Feb 04, 2013 Philip Burgess
A rebounding jobs and housing market may have spurred Americans to accumulate more credit over the past few months, and a recent PRMIA and FICO survey indicated that the new year could consist of more of the same. According to Andrew Jennings, chief analytics officer at FICO, consumers "may again be willing to fund their lifestyles by taking on more debt."
"These results indicate that 2013 could be the year that Americans begin to embrace credit again, after the considerable deleveraging we've seen since 2008," Jennings said. "And it appears that banks are willing to oblige."
The study revealed that 61 percent of bank risk professionals believe credit line requests will rise over the next six months, while 59 percent of respondents expect consumer credit card debt to grow. Both have been high-water marks since FICO and PRMIA began conducting the poll nearly three years ago. At the same time, the poll found that bank risk managers anticipate 71 percent of credit card requests will be accepted during the first half of 2013.
An earlier report by the Federal Reserve revealed that consumer credit grew a seasonally adjusted annual rate of 7 percent in November, jumping to approximately $2.77 trillion total. Revolving debt, which includes credit card spending, increased 1.1 percent during that time period.
Banks lending again for many reasons
November's positive American consumer credit report was spurred primarily by the rise in non-revolving debt, the sector that consists of auto and student loans.

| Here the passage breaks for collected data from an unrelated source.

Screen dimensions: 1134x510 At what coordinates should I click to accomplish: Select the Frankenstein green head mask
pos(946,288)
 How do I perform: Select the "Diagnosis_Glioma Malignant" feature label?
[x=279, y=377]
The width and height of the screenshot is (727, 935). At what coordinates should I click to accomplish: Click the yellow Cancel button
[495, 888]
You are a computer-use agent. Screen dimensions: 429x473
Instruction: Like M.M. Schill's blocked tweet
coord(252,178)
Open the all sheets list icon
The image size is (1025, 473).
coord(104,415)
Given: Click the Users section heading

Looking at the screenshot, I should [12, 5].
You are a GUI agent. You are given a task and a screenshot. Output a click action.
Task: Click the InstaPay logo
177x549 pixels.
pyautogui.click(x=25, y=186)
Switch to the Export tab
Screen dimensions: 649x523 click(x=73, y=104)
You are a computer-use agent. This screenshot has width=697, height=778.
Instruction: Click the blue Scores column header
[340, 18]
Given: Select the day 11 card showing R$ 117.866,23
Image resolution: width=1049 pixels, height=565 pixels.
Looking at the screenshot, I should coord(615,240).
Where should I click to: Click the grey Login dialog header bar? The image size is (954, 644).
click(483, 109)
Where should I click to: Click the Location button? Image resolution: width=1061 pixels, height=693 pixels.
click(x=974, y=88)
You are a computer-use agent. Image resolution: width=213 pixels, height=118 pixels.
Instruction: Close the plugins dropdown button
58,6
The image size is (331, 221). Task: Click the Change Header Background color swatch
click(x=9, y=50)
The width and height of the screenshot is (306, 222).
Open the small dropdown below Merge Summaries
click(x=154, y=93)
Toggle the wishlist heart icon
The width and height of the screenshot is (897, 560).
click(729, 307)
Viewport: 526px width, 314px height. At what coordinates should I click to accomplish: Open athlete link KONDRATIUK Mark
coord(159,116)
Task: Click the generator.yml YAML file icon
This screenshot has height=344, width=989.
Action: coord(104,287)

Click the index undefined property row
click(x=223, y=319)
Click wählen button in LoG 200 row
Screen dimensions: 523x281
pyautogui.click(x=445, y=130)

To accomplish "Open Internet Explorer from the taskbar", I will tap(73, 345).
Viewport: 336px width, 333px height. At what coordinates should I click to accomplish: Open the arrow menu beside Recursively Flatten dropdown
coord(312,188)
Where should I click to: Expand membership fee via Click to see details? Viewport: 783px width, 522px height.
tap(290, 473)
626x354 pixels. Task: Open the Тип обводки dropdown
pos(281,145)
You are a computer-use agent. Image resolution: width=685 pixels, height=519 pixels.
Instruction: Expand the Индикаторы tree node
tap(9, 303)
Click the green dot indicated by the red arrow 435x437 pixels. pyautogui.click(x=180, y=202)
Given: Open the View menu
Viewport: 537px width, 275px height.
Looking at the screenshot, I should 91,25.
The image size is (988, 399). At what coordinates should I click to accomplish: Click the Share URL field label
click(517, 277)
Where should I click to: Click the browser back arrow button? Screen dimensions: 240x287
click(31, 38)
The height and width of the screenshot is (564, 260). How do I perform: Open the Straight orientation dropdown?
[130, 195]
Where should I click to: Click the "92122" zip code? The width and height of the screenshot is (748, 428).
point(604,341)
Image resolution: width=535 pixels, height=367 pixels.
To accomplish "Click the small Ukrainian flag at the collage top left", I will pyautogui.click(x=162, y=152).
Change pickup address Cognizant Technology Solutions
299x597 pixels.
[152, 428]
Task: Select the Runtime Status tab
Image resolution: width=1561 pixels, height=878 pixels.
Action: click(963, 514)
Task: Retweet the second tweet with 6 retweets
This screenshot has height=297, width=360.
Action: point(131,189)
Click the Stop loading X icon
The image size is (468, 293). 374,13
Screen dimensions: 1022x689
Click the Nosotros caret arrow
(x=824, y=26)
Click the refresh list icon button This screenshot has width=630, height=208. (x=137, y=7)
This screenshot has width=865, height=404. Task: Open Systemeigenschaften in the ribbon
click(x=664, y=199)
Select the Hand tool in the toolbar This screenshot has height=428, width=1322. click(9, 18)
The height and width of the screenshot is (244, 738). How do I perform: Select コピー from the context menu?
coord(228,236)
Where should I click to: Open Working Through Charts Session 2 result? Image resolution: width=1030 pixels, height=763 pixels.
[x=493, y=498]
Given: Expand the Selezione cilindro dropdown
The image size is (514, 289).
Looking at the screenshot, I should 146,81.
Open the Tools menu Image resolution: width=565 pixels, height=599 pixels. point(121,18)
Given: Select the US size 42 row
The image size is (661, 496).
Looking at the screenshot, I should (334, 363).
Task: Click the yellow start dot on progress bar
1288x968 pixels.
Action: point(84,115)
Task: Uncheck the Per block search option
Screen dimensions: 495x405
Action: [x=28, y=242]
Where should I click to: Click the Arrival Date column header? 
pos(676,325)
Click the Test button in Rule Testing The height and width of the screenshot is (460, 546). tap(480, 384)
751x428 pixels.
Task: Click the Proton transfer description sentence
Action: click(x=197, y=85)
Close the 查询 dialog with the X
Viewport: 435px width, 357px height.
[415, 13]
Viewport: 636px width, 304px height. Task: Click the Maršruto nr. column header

"Consumers are replacing cars that have been on road for too long ... and are taking loans on education that they hope will pay off in the future," said Patrick O'Keefe, director of economic research at CohnReznick.
According to the Federal Reserve statistics, revolving debt grew 9.6 percent in November. Meanwhile, the FICO and PRMIA survey suggested that short term lending by banks should remain strong with regard to car and student loans during the first half of 2013. Nearly three-quarters of respondents said they expect auto loan demands to be met, and 68 percent said they anticipate the same for student borrowing.
Small business lending also continues to bounce back, with more than half of bank risk professionals claiming they believe such loan requests will be accepted over the next six months. A separate study by Biz2Credit found that small banks approved half of small business loans in December 2012, while big banks pushed through 14.9 percent of requests, a 5.2 percent year-over-year increase.